GIVEN TEXT

'''

Strontium ranelate should not be registered
Ten years after strontium was introduced to clinical practice, its risks and benefits can be independently evaluated (fig 3⇓). Fifty five fewer non-vertebral fractures and five fewer hip fractures occurred in the strontium groups. But so did 25 more cases of myocardial infarction, 27 more cases of venous thromboembolism (including 11 more cases of pulmonary embolism), and 19 more cases of heart failure.
The available trial data show that any benefit of strontium in fracture prevention is outweighed by risk of cardiovascular events and venous thromboembolism. In more recent observational studies, strontium has been associated with higher all cause mortality in one report,18 but otherwise no association has been found with acute coronary syndrome,19 myocardial infarction,16 18 stroke,18 cardiovascular mortality,16 18 or all cause mortality.16 19 Inherent methodological issues—in particular confounding by indication, few events, and short duration of exposure—mean that these data do not diminish the concerns about adverse events that arose in the randomised trials. We think that strontium ranelate should not be registered for clinical use.
Regulatory documents from 2006-07 show that strontium ranelate increases the risk of myocardial infarction and congestive heart failure
The EMA did not act on these data at the time or make them publicly known until 2013, indicating regulatory failure
The risks of strontium ranelate outweigh the benefits, and it should not be prescribed for fracture prevention
Competing interests: All authors have completed the ICMJE uniform disclosure form at www.icmje.org/coi_disclosure.pdf and declare: the study was funded by the Health Research Council (HRC) of New Zealand. MB is the recipient of a Sir Charles Hercus Health Research Fellowship; AG receives research funding from Pharmac, the New Zealand Government’s Pharmaceutical Management Agency, and is a shareholder in Auckland Bone Density, an organisation that provides bone densitometry services.
Contributors and sources: MB and AG are endocrinologists with research interests in the management of osteoporosis. We carried out the research because we could not understand the long delay between the completion of the TROPOS trial and the public notification of increased myocardial infarction risk in TROPOS. MB and AG designed the research. MB applied to the EMA for the clinical study reports, extracted the data, and performed the analyses. AG checked the data. MB drafted the paper. AG critically reviewed and improved it. MB is the guarantor for the article. Both authors had access to all the data and take responsibility for the integrity of the data and the accuracy of the data analysis.
Provenance and peer review: Not commissioned; externally peer reviewed.

'''

DATA EXTRACTS
'''

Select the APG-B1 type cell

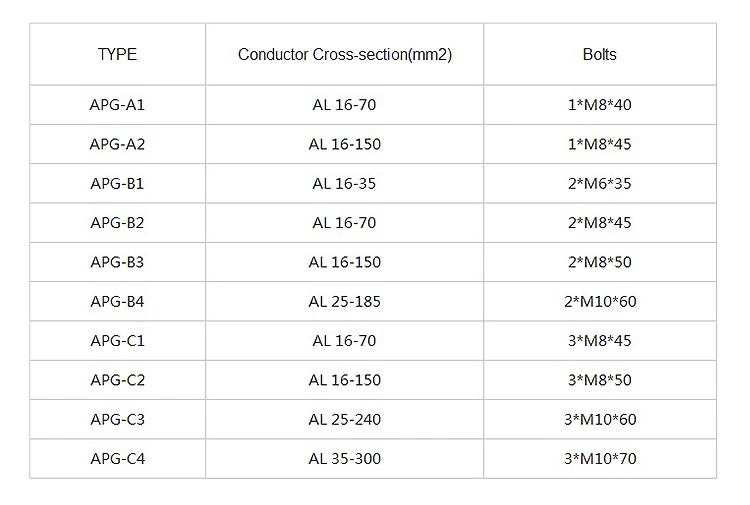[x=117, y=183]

'''
'''

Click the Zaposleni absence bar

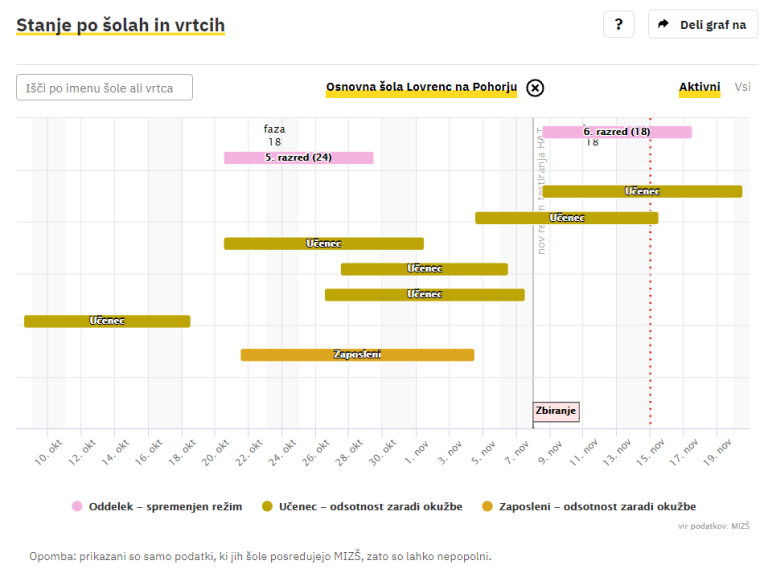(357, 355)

'''
'''

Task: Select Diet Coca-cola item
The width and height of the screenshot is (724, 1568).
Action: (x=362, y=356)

'''

PARTS OF THE EXERCISE
1. Answer these questions from the strontium ranelate text:
(a) How many more cases of venous thromboembolism occurred in the strontium groups?
(b) Which organization funded the study?
(c) Until what year did the EMA not make the 2006-07 data publicly known?
2. Repeat the part of the strontium ranelate text between "Contributors and sources: MB" and "the data analysis.", inclusive.

ANSWERS BY TASK
1.
(a) 27 more cases, including 11 more cases of pulmonary embolism.
(b) The Health Research Council (HRC) of New Zealand.
(c) 2013.

2.
Contributors and sources: MB and AG are endocrinologists with research interests in the management of osteoporosis. We carried out the research because we could not understand the long delay between the completion of the TROPOS trial and the public notification of increased myocardial infarction risk in TROPOS. MB and AG designed the research. MB applied to the EMA for the clinical study reports, extracted the data, and performed the analyses. AG checked the data. MB drafted the paper. AG critically reviewed and improved it. MB is the guarantor for the article. Both authors had access to all the data and take responsibility for the integrity of the data and the accuracy of the data analysis.